EXCERPT TO READ =
-- begin --
Impulse Control

Impulse Control

An impulse is the involuntary firing of a neuron following a stimulus. In essence, the lack of impulse control equates to reactivity and hyper-reactivity when the trigger is considered a low stimulus. Impulsivity is normal as it is part of the survival processes. Since neurons do not fire harder when exposed to a stimulus, resilience is calculated based on the length to time the neuron fires. If the neuron keeps firing 30min after the stimulus has left, the animal has a low to super high resilience level.


It is possible to train a dog to control its impulses; however, one should keep in mind this process can be a long and strenuous process. The following steps should be considered as a general protocol because each dog will display different levels of reactivity. Once a dog has gone above its manageable threshold, or resilience level, it will no longer learn and progressively shut down. The training for moderate to tremendously low resilient dogs will have to take place in environments void of stimulus if their progress is to noticeably change.
-- end --
DATASET CONTENT =
-- begin --
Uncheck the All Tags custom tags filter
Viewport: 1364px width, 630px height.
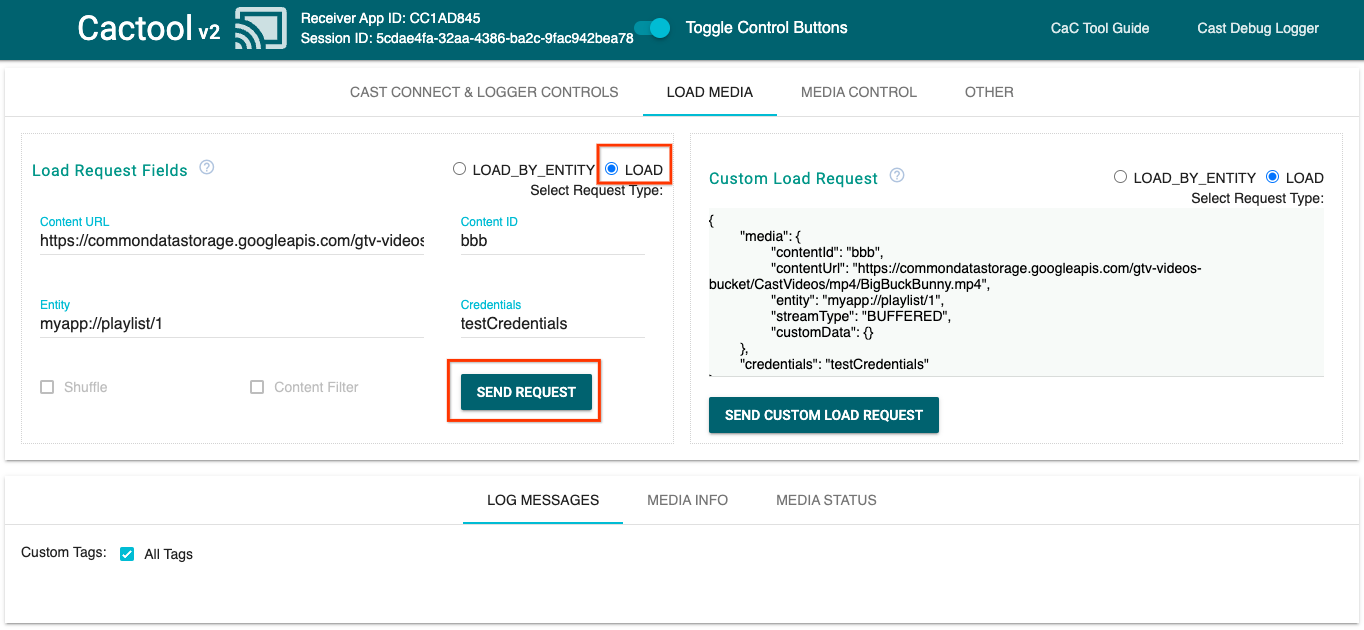[127, 554]
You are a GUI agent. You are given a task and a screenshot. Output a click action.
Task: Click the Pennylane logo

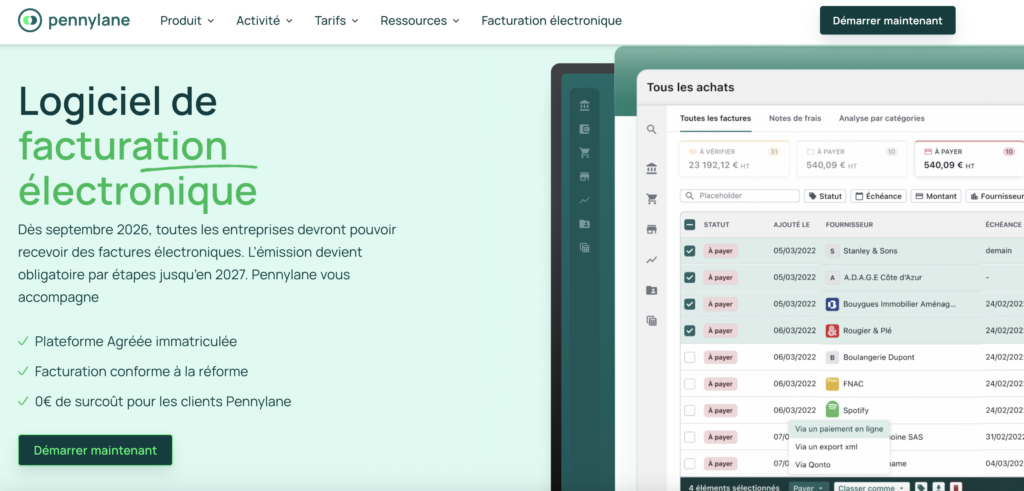[x=74, y=20]
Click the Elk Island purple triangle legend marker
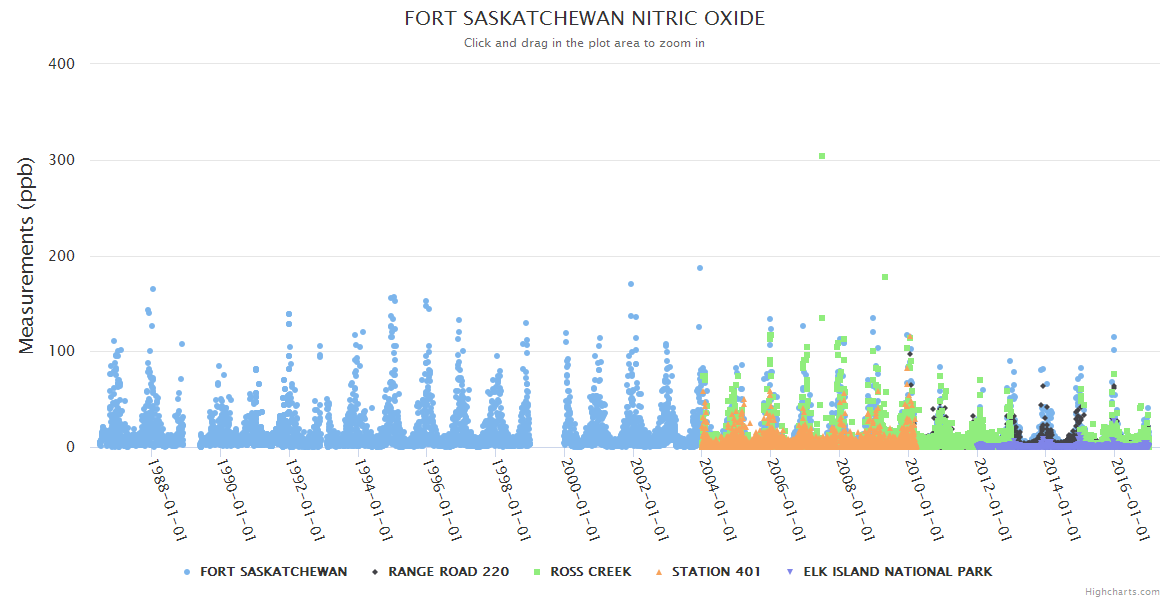 [x=790, y=572]
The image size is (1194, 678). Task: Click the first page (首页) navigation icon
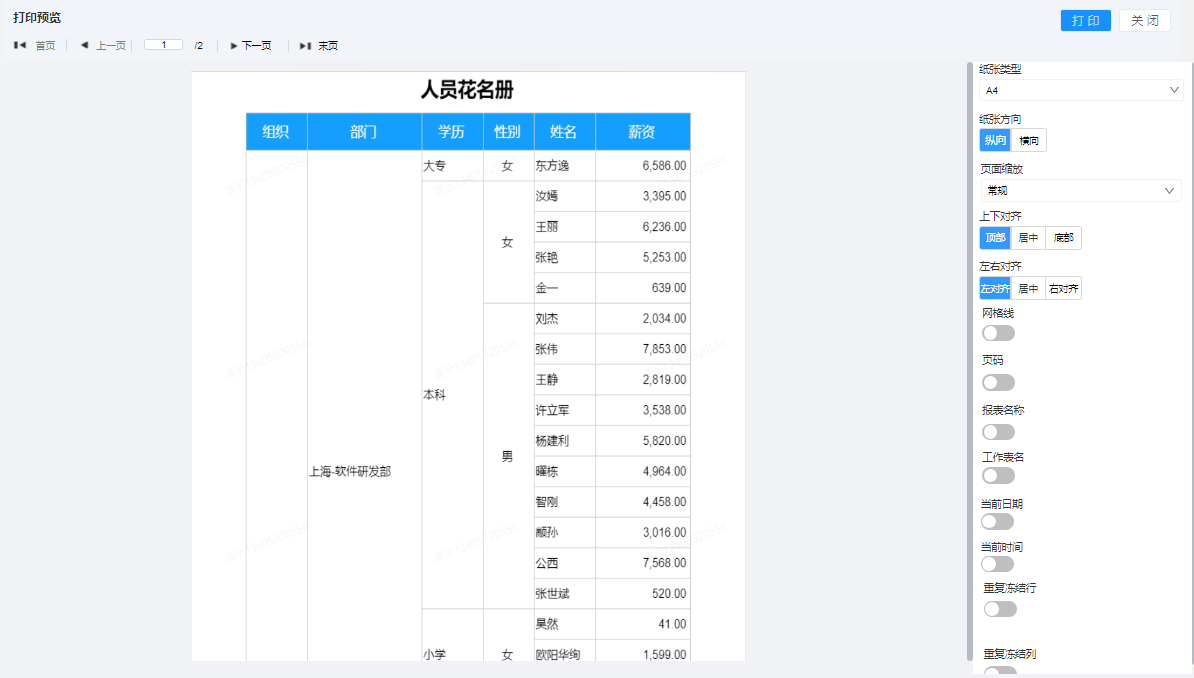(19, 45)
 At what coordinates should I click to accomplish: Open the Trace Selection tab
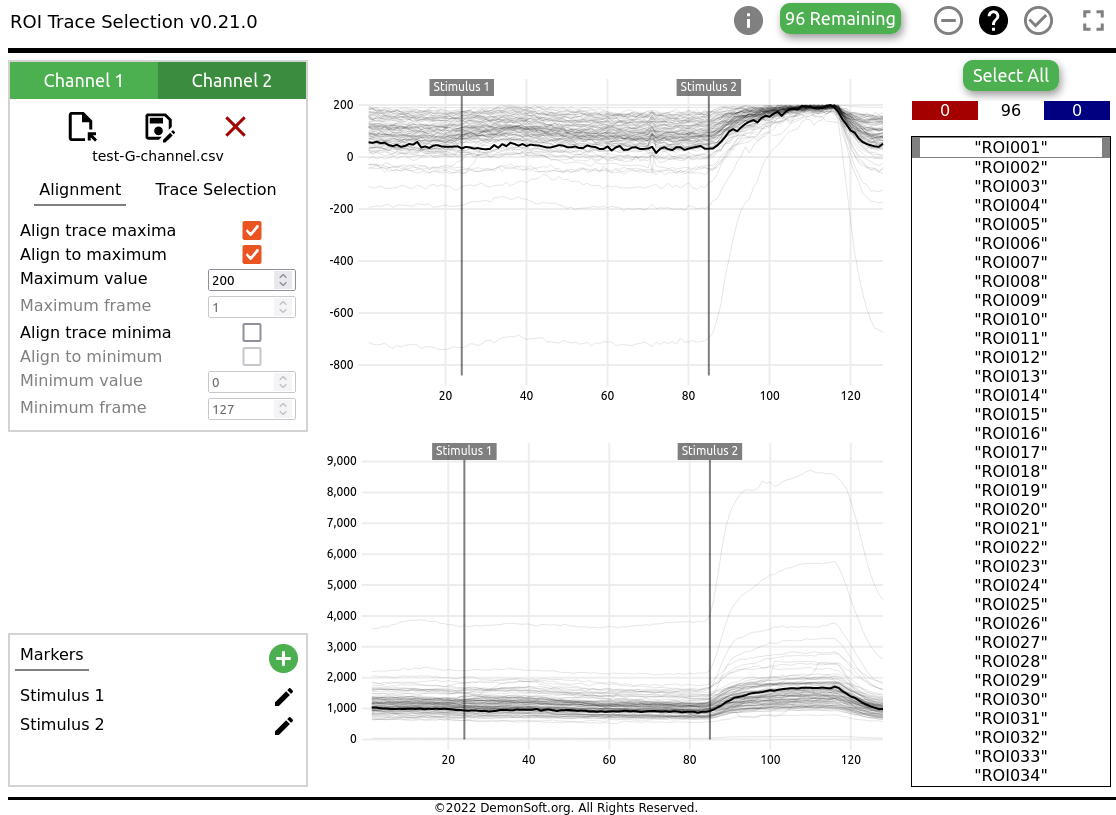(215, 190)
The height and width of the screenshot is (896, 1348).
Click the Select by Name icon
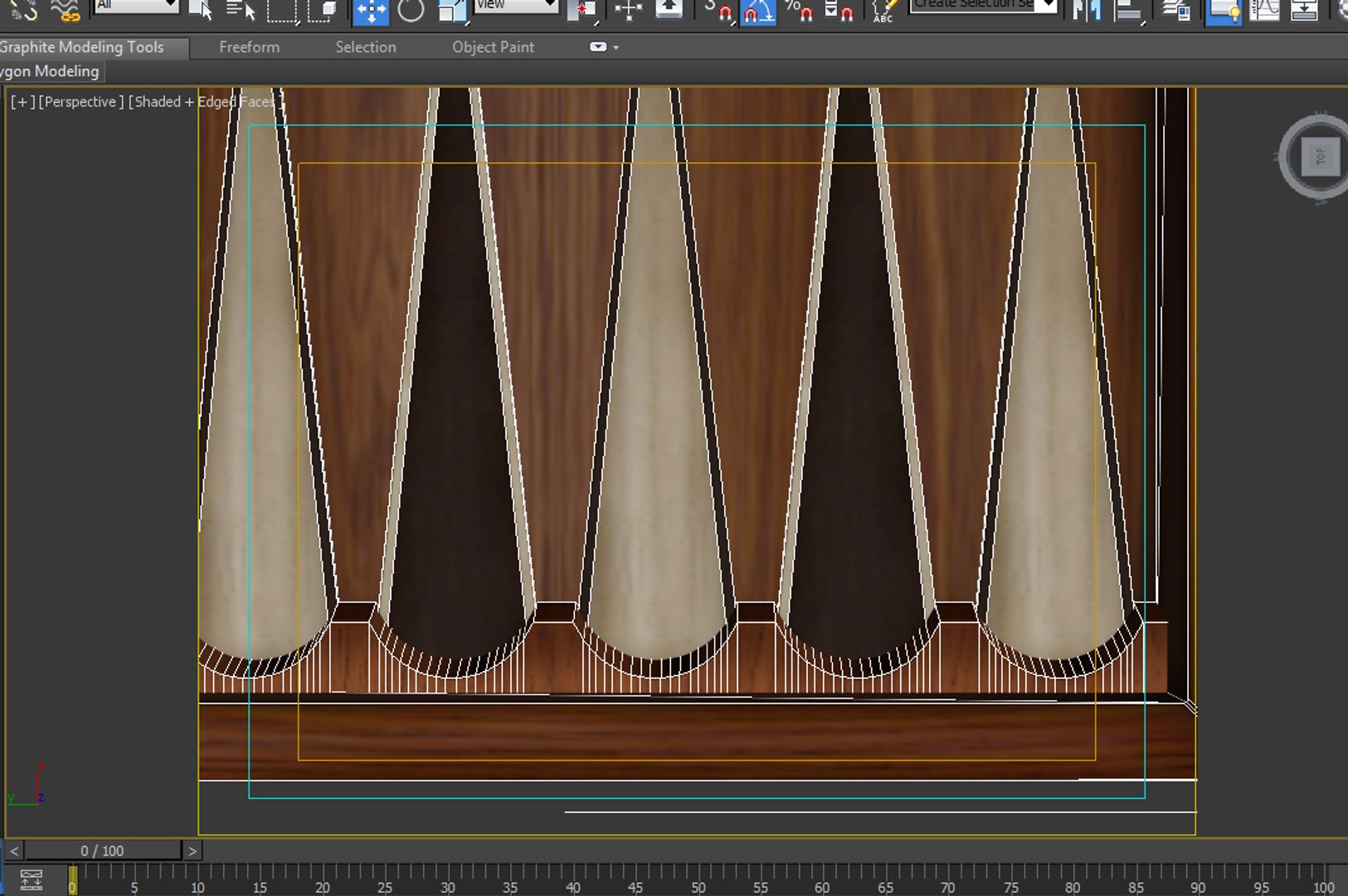click(x=241, y=10)
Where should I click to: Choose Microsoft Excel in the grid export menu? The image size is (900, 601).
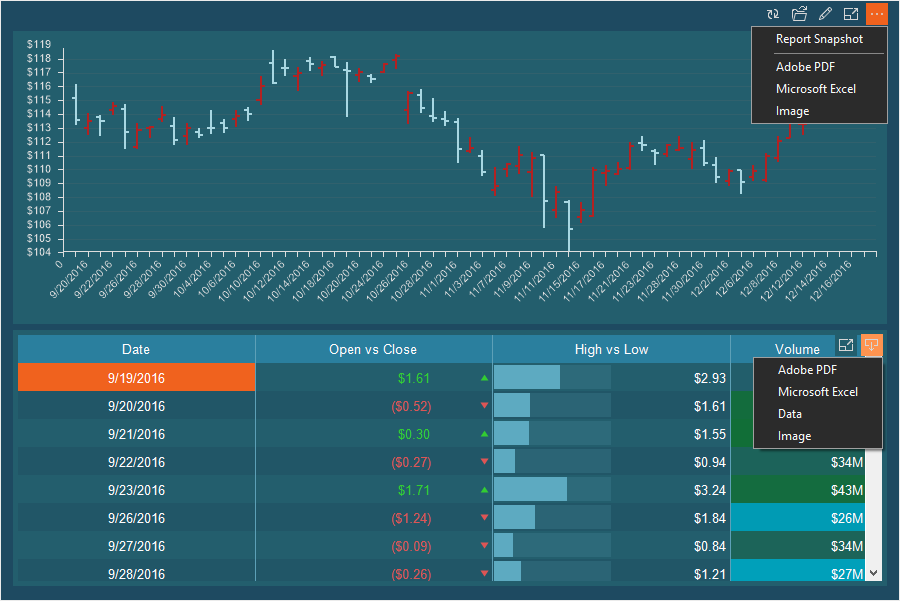(x=817, y=392)

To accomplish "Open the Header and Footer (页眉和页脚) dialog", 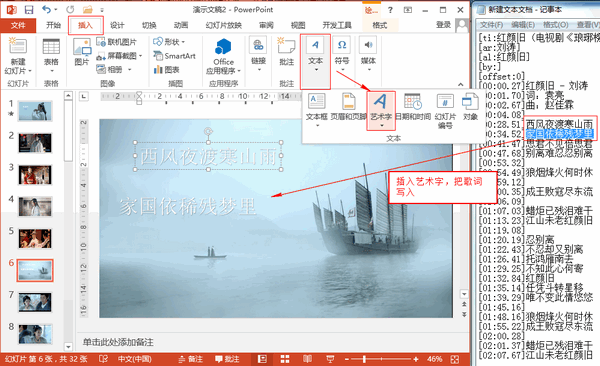I will 348,107.
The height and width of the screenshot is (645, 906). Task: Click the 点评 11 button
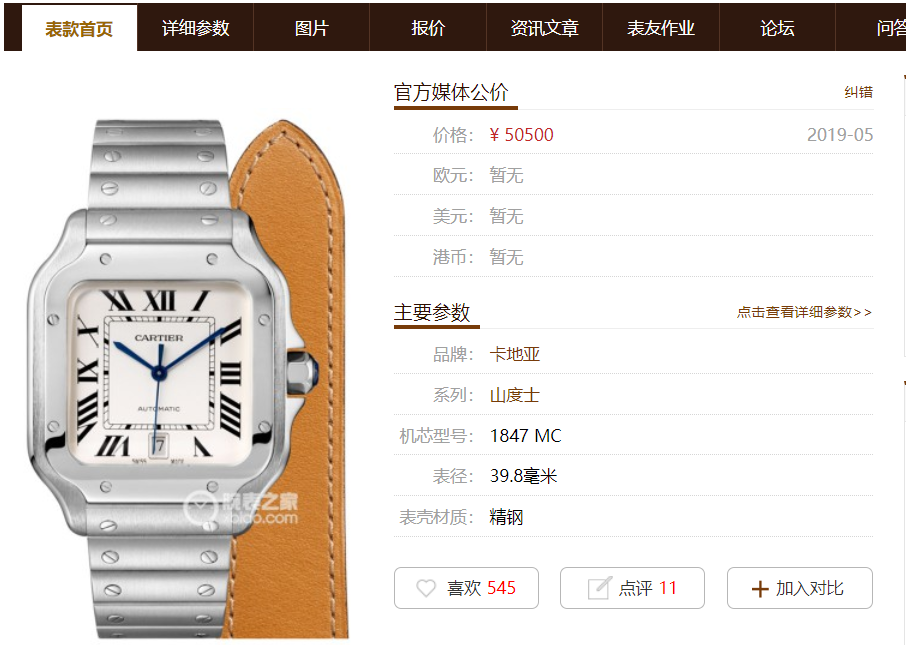pyautogui.click(x=632, y=588)
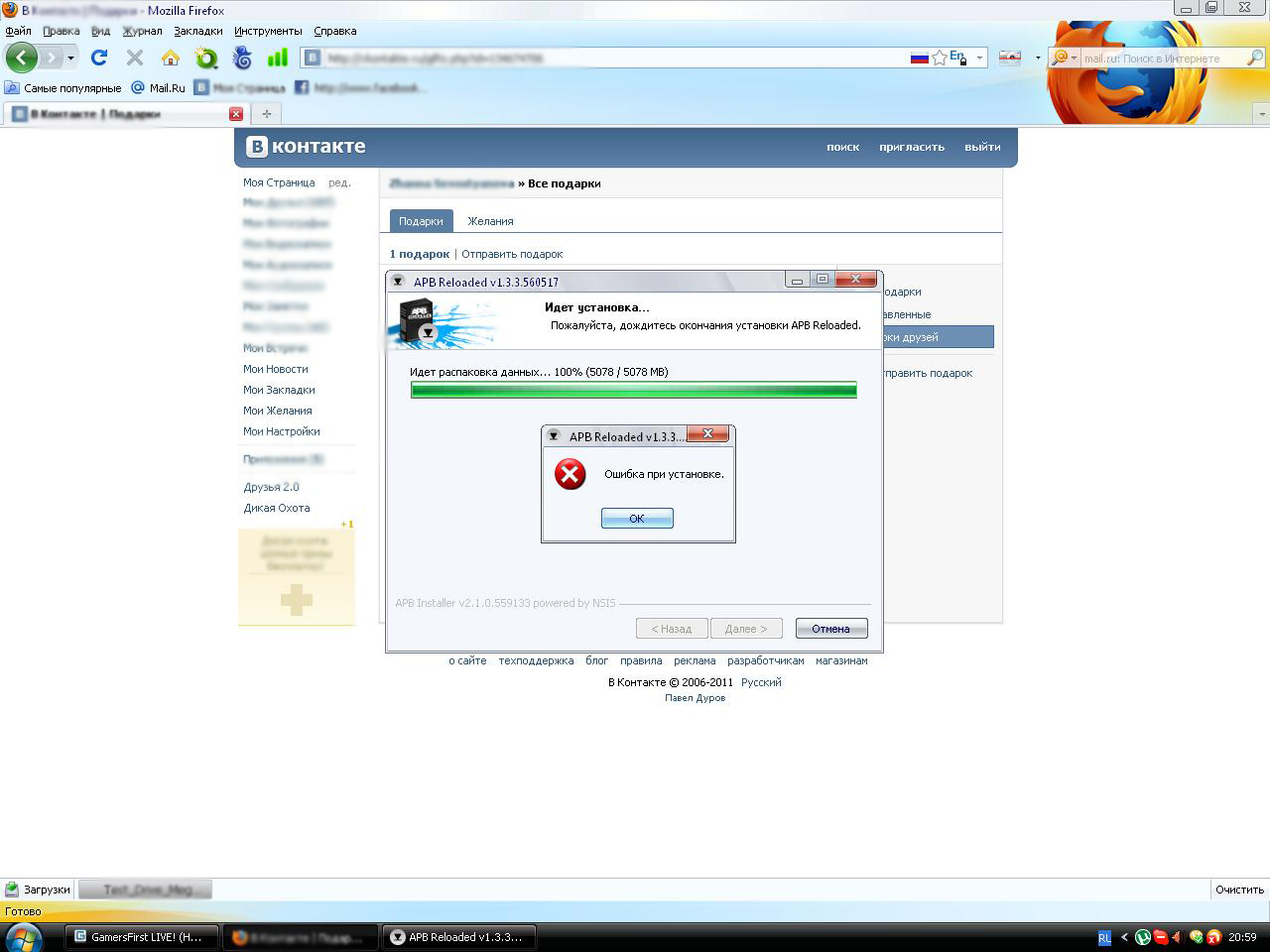Click the stop loading X icon

coord(135,58)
-- end --
DESCRIPTION OF THE TASK =
Quote each sentence in the impulse control passage that uses the word "stimulus." Rely only on the impulse control passage for what follows.

ANSWER TO THE PROBLEM =
1. An impulse is the involuntary firing of a neuron following a stimulus.
2. In essence, the lack of impulse control equates to reactivity and hyper-reactivity when the trigger is considered a low stimulus.
3. Since neurons do not fire harder when exposed to a stimulus, resilience is calculated based on the length to time the neuron fires.
4. If the neuron keeps firing 30min after the stimulus has left, the animal has a low to super high resilience level.
5. The training for moderate to tremendously low resilient dogs will have to take place in environments void of stimulus if their progress is to noticeably change.